Miles de personas rechazaron hoy en Yemen la aprobación de un
proyecto de ley que otorga inmunidad judicial a Alí Abdulah Saleh,
mientras círculos afines al presidente desestimaron advertencias
foráneas de quebrantamiento del derecho internacional, dio a conocer
Prensa Latina.
Círculos juveniles y políticos opuestos al aún mandatario
exigieron se le juzque por la muerte de cientos de manifestantes
civiles y otros delitos, presuntamente cometidos durante el último
año, cuando se desató en el país una ola de revueltas populares para
exigir su renuncia.
El gabinete interino designado al amparo del vicepresidente
yemenita, Rabbo Abdo Mansour Hadi, adoptó este domingo un borrador
de ley de amnistía que beneficiaría a Saleh y sus ayudantes en todas
las dependencias civiles y militares del gobierno.
La propia normativa, que aún deberá ser ratificada por el
Parlamento, establece que la decisión de conceder inmunidad al jefe
de Estado y su círculo más allegado es legalmente vinculante en
Yemen, y no puede ser revocada o alterada.
Grupos de jóvenes y otros opositores que desde el 27 de enero de
2011 salieron a la calle a reclamar la dimisión de Saleh calificaron
de burla la medida que acordó el presidente con un sector de la
oposición política, en virtud de una iniciativa diplomática
regional.
Las monarquías árabes del Consejo de Cooperación del Golfo (CCG)
Pérsico propusieron un plan avalado por Estados Unidos y la Unión
Europea para que el presidente pusiera fin a 33 años de poder y
ayudara a frenar la violencia, a cambio de gozar de prebendas
judiciales.
El pacto firmado en Riad el 23 de noviembre estipuló la formación
de un gobierno de unidad provisional, y que el polémico político
retuviera su actual cargo de manera formal hasta la realización de
elecciones generales, previstas para el 21 de febrero.
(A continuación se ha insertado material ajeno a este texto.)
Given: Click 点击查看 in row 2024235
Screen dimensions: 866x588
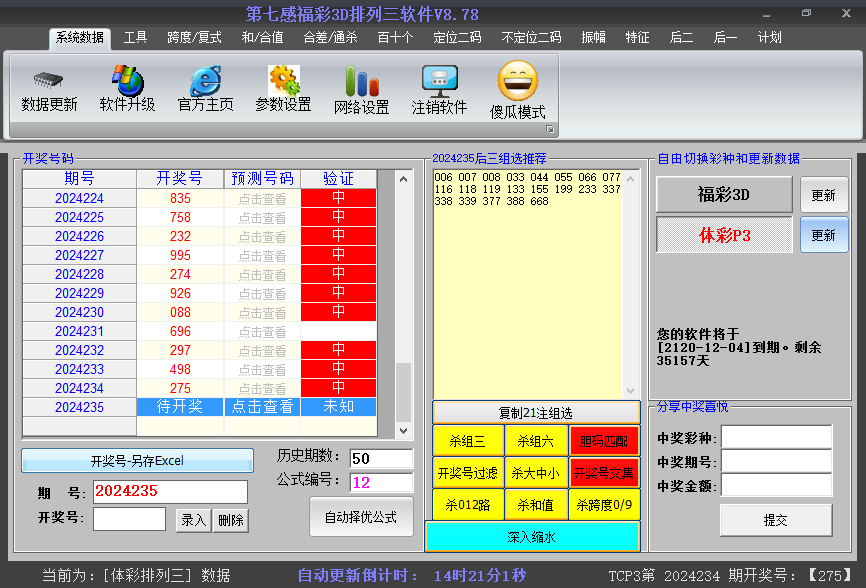Looking at the screenshot, I should point(262,407).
Activistas y familiares de víctimas llamaron a repudiar la
represión de fuerzas leales a Saleh en los últimos 11 meses, y
recordaron que la Guardia Revolucionaria, comandada por un hijo del
jefe de Estado, está detrás de la mayoría de ataques a las protestas
antigubernamentales.
Por otro lado, integrantes del Ejecutivo que lidera el primer
ministro interino Mohamed Basindwe, rechazaron declaraciones de la
jefa del órgano rector de los derechos humanos de la ONU, Navi
Pillay, que amenazó con procesar a cualquier autor de abusos durante
las revueltas.
Pillay afirmó el viernes que seguía de cerca el debate sobre la
amnistía que dijo- violaría las obligaciones internacionales de
Yemen sobre derechos humanos, aunque la agencia oficial de noticias
SABA aseguró que se juzgará todo delito ejecutado en el último año.